Weltfrauentag: Gleichstellung noch längst nicht erreicht

10.03.2016

Elsfleth Der erste Absatz im Artikel 3 des Grundgesetzes für die Bundesrepublik Deutschland lautet: Alle Menschen sind vor dem Gesetz gleich! Und weil dieses Gesetz auch im 21. Jahrhundert längst nicht für alle Frauen weltweit gilt und Männern in vielen Ländern das Wort „Gleichberechtigung“ suspekt ist, wird alljährlich am 8. März, dem „Weltfrauentag“, die Gleichstellung der Geschlechter angemahnt.

In Elsfleth treffen sich Frauen jeden Alters und aus vielen unterschiedlichen Nationen seit fünf Jahren, um „ihren“ Tag gemeinsam mit Gesprächen, Unterhaltung, Musik und internationalen Spezialitäten zu feiern.

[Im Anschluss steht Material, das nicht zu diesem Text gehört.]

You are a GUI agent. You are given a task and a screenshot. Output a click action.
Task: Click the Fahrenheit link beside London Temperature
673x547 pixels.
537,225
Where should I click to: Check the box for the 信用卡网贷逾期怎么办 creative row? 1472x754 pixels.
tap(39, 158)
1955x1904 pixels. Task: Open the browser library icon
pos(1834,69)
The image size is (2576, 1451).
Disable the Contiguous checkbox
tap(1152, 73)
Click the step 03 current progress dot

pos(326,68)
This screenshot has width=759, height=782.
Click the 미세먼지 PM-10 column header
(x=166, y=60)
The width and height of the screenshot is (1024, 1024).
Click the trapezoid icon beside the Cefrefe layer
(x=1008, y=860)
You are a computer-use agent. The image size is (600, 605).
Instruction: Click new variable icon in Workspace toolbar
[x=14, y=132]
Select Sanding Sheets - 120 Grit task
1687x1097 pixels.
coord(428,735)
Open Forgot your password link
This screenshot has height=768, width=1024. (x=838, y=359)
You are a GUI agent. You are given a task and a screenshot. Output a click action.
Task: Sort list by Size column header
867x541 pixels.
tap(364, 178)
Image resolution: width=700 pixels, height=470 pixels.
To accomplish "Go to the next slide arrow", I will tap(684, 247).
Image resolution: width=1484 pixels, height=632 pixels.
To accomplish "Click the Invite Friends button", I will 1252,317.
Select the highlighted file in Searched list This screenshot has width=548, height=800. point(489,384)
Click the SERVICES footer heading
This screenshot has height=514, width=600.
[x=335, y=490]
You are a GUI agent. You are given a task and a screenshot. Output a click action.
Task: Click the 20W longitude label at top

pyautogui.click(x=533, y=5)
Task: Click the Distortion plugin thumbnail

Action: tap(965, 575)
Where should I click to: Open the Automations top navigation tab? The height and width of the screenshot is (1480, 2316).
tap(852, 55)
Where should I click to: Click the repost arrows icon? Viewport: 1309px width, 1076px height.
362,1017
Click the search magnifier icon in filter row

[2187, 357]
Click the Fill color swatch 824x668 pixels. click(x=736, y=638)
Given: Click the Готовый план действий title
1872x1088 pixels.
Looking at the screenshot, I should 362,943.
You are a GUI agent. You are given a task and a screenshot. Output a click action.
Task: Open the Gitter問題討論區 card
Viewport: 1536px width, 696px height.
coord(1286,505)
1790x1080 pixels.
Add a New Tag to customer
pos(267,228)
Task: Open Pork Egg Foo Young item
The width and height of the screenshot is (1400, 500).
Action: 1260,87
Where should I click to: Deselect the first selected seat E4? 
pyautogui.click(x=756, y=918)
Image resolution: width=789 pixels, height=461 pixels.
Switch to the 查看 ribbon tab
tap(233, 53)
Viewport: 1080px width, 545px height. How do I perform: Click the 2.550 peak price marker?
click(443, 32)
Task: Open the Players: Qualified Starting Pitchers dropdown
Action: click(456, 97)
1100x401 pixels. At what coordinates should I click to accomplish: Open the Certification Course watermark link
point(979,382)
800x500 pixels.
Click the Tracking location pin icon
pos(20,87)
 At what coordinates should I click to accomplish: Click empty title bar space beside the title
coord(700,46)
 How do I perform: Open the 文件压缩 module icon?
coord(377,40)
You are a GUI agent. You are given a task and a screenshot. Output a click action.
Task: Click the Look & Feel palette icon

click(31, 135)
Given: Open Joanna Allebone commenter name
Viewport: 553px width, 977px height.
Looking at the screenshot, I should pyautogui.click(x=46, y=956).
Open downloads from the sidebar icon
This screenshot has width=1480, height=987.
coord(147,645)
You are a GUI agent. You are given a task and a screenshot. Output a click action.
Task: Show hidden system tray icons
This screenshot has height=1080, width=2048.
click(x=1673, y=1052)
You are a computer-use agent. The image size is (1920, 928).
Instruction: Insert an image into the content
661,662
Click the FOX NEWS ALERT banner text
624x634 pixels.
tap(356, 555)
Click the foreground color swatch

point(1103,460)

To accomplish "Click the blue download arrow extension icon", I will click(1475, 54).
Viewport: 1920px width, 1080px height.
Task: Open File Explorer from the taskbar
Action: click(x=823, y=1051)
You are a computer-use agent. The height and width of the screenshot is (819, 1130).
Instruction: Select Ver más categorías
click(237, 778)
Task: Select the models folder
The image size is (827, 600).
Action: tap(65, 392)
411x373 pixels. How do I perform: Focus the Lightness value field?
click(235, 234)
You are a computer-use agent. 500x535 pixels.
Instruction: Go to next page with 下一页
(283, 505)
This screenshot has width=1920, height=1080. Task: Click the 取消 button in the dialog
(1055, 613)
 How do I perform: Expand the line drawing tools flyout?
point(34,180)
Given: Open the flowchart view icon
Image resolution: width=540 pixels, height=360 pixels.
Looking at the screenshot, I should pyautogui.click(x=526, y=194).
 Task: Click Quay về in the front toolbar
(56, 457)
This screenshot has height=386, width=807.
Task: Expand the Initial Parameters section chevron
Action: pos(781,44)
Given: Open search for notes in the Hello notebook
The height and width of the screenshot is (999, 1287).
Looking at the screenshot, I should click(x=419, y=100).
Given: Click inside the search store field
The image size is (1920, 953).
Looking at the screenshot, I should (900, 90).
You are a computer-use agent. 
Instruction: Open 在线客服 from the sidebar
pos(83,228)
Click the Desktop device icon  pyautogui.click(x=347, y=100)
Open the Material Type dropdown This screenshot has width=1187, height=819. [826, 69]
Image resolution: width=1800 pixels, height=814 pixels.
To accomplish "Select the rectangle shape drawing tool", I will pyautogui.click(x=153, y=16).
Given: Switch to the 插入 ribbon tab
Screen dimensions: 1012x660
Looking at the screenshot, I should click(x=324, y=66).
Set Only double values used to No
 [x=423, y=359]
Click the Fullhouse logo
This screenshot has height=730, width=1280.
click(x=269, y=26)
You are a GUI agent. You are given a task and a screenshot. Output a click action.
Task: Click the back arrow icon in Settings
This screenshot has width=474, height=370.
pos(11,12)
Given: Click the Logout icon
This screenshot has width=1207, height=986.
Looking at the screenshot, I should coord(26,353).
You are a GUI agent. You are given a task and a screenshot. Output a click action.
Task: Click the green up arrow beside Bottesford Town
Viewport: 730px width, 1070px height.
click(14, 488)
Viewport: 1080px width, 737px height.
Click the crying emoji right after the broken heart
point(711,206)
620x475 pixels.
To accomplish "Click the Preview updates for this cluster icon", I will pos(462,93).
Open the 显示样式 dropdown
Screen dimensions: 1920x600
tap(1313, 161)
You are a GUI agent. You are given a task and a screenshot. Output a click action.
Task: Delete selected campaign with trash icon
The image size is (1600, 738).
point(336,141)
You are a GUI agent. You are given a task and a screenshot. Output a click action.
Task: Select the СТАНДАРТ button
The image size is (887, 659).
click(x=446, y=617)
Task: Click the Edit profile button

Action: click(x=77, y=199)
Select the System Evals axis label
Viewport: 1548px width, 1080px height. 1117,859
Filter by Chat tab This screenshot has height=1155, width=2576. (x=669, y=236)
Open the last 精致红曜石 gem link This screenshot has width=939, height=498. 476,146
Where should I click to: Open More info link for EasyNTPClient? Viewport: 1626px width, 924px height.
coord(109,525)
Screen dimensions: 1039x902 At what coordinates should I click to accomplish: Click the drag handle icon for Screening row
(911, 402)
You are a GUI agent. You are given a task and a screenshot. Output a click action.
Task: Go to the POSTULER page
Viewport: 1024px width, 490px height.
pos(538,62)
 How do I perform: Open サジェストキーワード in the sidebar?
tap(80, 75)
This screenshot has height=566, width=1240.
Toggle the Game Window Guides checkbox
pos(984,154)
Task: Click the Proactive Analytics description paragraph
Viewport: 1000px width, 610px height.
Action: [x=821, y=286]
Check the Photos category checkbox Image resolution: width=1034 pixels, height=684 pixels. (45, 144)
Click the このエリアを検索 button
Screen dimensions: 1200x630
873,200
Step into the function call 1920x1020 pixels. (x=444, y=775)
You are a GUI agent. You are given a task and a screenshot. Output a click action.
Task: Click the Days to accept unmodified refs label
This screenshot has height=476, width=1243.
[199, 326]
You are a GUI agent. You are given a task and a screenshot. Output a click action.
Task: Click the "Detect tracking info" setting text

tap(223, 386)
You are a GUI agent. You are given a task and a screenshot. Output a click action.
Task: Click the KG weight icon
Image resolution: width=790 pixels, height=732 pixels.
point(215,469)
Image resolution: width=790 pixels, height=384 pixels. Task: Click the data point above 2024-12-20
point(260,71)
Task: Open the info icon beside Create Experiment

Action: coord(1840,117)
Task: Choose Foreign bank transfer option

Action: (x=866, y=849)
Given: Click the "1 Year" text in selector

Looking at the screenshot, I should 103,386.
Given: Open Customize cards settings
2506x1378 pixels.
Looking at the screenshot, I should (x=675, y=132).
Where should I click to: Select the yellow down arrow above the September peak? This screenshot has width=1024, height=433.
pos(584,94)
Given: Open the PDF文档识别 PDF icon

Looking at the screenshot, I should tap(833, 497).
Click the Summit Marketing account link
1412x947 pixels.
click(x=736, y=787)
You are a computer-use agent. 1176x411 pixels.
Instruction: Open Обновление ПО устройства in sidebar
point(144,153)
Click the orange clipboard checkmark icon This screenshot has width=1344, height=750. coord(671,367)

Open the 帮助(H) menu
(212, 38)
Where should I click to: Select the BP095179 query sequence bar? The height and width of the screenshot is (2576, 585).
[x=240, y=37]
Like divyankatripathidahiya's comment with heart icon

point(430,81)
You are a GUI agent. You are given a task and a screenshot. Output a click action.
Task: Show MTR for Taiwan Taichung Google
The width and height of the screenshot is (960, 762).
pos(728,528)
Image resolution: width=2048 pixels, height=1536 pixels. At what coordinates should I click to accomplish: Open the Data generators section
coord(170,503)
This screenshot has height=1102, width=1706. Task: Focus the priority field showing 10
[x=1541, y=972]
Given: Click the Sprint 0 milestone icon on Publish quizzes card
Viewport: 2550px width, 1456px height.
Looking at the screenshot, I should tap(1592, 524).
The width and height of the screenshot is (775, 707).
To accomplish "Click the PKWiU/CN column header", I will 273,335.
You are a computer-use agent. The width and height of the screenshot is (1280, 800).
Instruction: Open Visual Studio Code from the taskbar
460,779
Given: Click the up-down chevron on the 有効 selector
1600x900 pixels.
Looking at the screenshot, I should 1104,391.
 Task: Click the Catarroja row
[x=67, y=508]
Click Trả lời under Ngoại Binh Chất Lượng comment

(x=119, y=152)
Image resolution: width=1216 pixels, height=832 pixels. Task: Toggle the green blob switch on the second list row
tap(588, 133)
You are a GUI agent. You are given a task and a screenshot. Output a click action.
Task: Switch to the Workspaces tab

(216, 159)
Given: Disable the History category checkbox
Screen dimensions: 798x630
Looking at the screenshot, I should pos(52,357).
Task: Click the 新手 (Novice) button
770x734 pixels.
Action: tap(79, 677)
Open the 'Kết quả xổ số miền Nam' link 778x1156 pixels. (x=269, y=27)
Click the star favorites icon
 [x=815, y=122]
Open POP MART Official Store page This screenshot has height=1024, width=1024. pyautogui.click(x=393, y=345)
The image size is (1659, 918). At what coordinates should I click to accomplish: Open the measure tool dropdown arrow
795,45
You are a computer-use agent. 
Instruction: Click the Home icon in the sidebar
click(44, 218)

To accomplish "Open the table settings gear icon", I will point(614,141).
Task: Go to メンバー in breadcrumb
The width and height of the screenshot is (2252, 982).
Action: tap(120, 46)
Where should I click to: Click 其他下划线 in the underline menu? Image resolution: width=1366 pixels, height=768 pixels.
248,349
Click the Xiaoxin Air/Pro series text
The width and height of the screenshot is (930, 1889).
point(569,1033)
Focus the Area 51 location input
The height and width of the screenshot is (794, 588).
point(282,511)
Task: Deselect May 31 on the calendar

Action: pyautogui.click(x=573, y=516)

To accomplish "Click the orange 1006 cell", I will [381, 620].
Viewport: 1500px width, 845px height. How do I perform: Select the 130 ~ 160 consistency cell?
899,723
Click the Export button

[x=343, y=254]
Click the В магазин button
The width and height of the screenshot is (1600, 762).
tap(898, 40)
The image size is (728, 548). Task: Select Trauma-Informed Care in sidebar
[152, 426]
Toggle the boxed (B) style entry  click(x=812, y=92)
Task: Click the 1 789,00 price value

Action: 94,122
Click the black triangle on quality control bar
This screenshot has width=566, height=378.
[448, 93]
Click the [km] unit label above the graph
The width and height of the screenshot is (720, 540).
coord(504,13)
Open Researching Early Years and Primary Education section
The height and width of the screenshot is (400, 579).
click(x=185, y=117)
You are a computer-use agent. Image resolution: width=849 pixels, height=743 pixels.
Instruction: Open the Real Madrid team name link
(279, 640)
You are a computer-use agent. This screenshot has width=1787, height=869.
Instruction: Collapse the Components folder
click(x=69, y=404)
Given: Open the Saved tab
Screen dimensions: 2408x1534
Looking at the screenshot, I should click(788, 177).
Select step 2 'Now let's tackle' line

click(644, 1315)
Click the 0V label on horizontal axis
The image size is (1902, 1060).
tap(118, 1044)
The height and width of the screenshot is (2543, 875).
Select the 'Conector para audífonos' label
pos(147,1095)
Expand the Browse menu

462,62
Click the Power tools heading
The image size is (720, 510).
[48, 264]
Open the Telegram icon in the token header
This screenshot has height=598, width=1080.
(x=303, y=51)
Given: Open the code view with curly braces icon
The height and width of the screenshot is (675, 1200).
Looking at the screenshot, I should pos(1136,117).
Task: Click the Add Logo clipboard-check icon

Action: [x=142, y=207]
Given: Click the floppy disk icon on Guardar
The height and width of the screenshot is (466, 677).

Die Leiterin des Familien- und Kinderservicebüros, Waltraud Ralle-Klein, und ihr Team hatten erstmals in das neue evangelische Gemeindehaus eingeladen und alle staunten, als am Abend der Strom der Besucherinnen einfach nicht abriss. So mussten noch viele Stühle herangeschafft werden, damit die rund 80 Teilnehmerinnen einen Platz fanden.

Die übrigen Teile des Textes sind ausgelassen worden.